Ministerstwo Funduszy i Polityki Regionalnej pracuje nad Krajowym Planem Odbudowy - poinformowała minister funduszy i polityki regionalnej Małgorzata Jarosińska-Jedynak. Dokument jest niezbędny do uruchomienia unijnych środków na walkę z gospodarczymi skutkami pandemii. Polska może otrzymać 57 miliardów euro.
Jak podkreśliła szefowa resortu funduszy i polityki regionalnej, Krajowy Plan Odbudowy jest odpowiedzią na pandemię.
W ramach nowego instrumentu finansowego, który został zaproponowany przez Komisję Europejską - Instrumentu na rzecz Odbudowy i Zwiększania Odporności, Polska może otrzymać 57 miliardów euro. - W tej chwili Ministerstwo Funduszy i Polityki Regionalnej pracuje nad Krajowym Planem Odbudowy, ponieważ jest to dokument niezbędny do tego, aby można było ubiegać się o to wsparcie - zaznaczyła Jarosińska-Jedynak.
Dodała, że są to pieniądze, które mają być wykorzystywane na walkę z gospodarczymi skutkami pandemii, "ale również zapobieganie, tworzenie tarczy ochronnej na ewentualne późniejsze wystąpienie skutków (pandemii) bądź innego kryzysu".
Krajowy Plan Odbudowy
Ostateczny termin na przygotowanie Krajowego Planu Odbudowy wyznaczony przez KE to kwiecień 2021 roku. - Ale razem z Krajowym Planem Odbudowy musi być przedstawiony dokument dotyczący reform, które będą realizowane w danym państwie członkowskim - wyjaśniła Małgorzata Jarosińska-Jedynak.

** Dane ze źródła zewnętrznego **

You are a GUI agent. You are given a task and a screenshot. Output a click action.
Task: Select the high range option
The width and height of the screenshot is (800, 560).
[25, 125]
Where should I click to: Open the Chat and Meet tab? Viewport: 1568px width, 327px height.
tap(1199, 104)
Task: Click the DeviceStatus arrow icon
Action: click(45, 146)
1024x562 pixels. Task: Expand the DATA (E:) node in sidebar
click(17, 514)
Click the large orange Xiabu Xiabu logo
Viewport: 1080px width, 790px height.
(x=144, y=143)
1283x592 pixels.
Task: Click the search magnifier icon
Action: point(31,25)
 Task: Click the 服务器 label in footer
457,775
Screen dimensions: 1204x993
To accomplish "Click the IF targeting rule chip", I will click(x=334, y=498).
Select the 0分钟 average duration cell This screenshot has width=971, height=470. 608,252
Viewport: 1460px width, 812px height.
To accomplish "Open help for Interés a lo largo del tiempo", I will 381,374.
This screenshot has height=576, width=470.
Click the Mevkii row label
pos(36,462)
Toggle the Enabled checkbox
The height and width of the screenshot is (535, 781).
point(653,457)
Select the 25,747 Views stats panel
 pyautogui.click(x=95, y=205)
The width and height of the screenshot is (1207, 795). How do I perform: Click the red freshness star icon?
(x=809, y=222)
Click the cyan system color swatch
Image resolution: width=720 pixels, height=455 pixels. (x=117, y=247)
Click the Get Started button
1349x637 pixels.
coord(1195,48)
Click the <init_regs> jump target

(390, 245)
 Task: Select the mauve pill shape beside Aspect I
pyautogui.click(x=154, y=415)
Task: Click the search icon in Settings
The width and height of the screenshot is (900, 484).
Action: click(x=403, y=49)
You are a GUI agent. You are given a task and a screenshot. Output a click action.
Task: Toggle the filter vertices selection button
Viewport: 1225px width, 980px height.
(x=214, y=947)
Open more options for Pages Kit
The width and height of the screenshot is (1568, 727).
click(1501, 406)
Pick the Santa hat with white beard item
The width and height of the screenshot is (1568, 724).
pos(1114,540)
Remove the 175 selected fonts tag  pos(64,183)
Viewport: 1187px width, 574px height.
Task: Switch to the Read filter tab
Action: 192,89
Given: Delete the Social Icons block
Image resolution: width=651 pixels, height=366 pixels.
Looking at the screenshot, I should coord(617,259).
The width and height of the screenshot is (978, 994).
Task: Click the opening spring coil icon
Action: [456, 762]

- Rozpoczęliśmy już nieformalne konsultacje z Komisją Europejską dokumentu, który przygotowaliśmy - wskazała. Zdaniem Jarosińskiej-Jedynak do resortu wpłynęło 2,5 tysiąca propozycji przedsięwzięć, z tego po wstępnej weryfikacji pozostało 1,2 tysiąca projektów, "które są w tej chwili oceniane przez osiem grup roboczych w różnych sektorach, jak transport, cyfryzacja, zdrowie, rozwój regionalny".
- Po ocenie tych projektów będziemy chcieli przedstawić je Komisji Europejskiej do wstępnej weryfikacji, żeby jak najszybciej, nawet z końcem roku, przedstawić, może nie ostateczny, ale na 99 procent gotowy Krajowy Plan Odbudowy - wskazała Jarosińska-Jedynak.
Szefowa resortu funduszy i polityki regionalnej przypomniała, że nie ma jeszcze wszystkich aktów prawnych dotyczących KPO po stronie KE. - Czekamy na ostateczne rozstrzygnięcia, ostateczne wytyczne, tak, aby już w naszym Krajowym Planie Odbudowy dokonywać tylko kosmetycznych poprawek, jak te regulacje się pojawią - powiedziała.
Jarosińska-Jedynak wyjaśniła, że KE ma trzy miesiące na ocenę takiego planu, w zależności od tego, kiedy złożą go wszystkie państwa członkowskie. - Ponieważ Komisja Europejska mówiła, iż zależy jej na tym, żeby te środki trafiły szybko do gospodarki, nam też na tym bardzo zależy, to liczymy, że z początkiem przyszłego roku te pieniądze już będą - wskazała.